Conclusion on the s 74/s 289A(4) issue

  1. It follows that I reject the appellant’s argument on these matters. Accordingly, Ground No 4 fails. This also deals with many of the submissions made in respect of Grounds Nos 1 to 3. To the extent to which Grounds Nos 1, 2 and 3 go beyond this argument, they are further dealt with below.

Dr Doig

  1. The appellant’s submissions criticise the reasoning of Dr Doig, and argue that the doctor’s opinion should not be accepted. The Arbitrator, in his reasons, summarised the evidence of Dr Doig,[107] as he did each of the doctors who had furnished medicolegal reports, together with the various treating entities that produced material. The Arbitrator’s reasoning process, which led to the result, is set out in his reasons under the heading “Discussion”, at [140]–[186]. The Arbitrator’s reasoning process was not dependent on an acceptance of Dr Doig’s opinion. Indeed, Dr Doig is not mentioned at all in the discussion passage of the Arbitrator’s reasons. It follows that those parts of the appellant’s submissions that deal critically with Dr Doig’s views are irrelevant to the result, as the reasoning did not rely on Dr Doig. This is sufficient to dispose of the argument summarised at [44] above. To characterise the issue between the parties as whether the appellant “suffered a subsequent injury presumably between October 2013 and September 2016” is to regard the issue as being confined by Dr Doig’s opinion, which it was not.

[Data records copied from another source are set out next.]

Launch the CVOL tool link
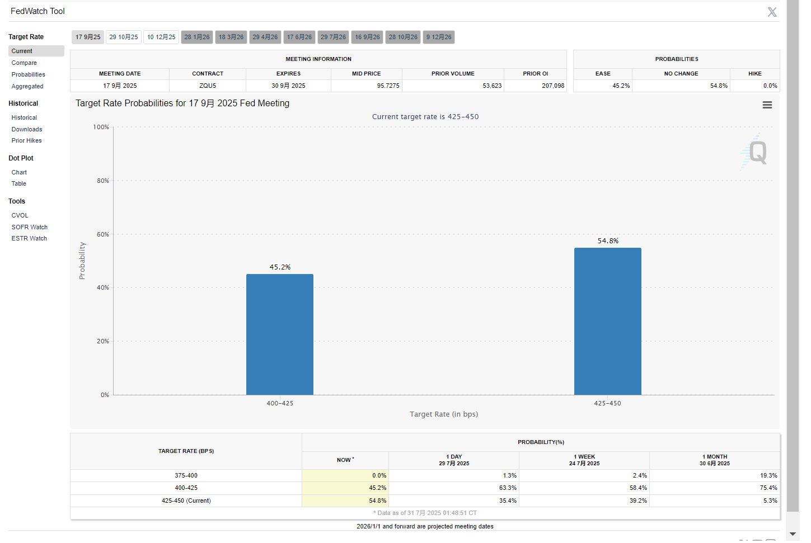The height and width of the screenshot is (543, 811). (x=20, y=216)
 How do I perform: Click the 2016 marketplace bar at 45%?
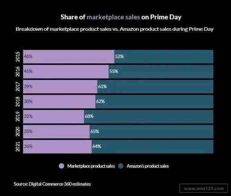click(66, 72)
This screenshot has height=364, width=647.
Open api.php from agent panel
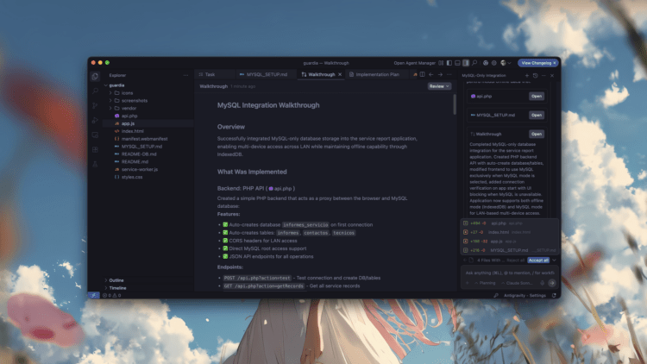[537, 96]
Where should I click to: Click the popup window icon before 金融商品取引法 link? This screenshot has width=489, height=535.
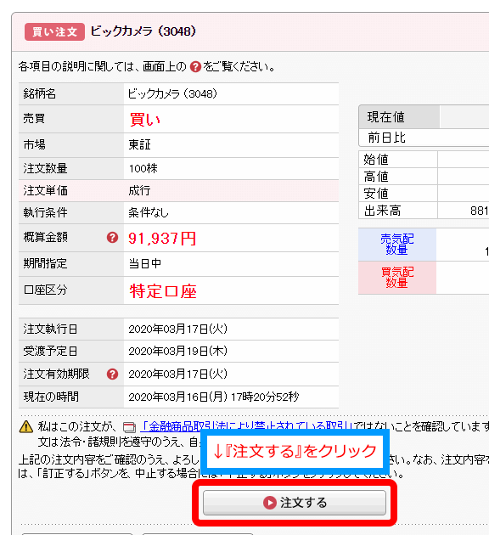coord(129,427)
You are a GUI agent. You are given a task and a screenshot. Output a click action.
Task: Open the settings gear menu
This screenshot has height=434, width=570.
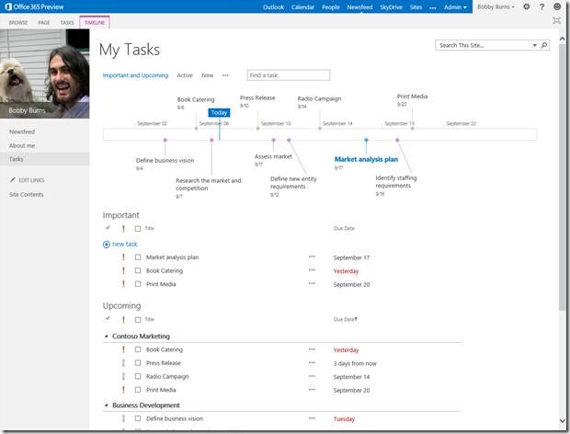tap(527, 6)
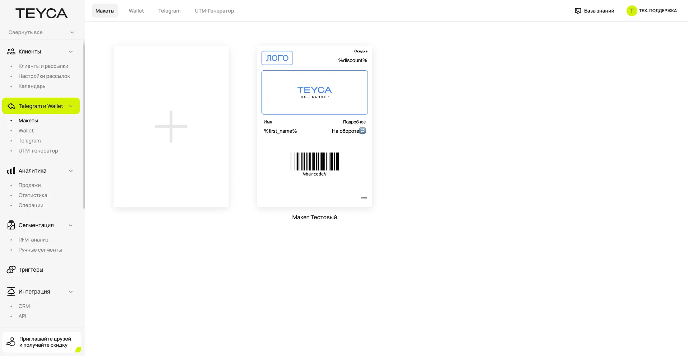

The respondent’s initial acceptance of liability

[107] Reasons, [115]–[123].

  1. The appellant, in various passages of his submissions, refers to the respondent’s initial acceptance of liability, in the letter dated 10 November 2011. The appellant submits this admission might have been rebuttable, but no such relief was sought in the s 74 notices, the Reply or at the hearing. He submits this admission involved acceptance that the appellant suffered symptoms, causally related to the relevant work injury, up to 31 December 2013.[108]

    [108] Appellant’s submissions, [2.3]–[2.6].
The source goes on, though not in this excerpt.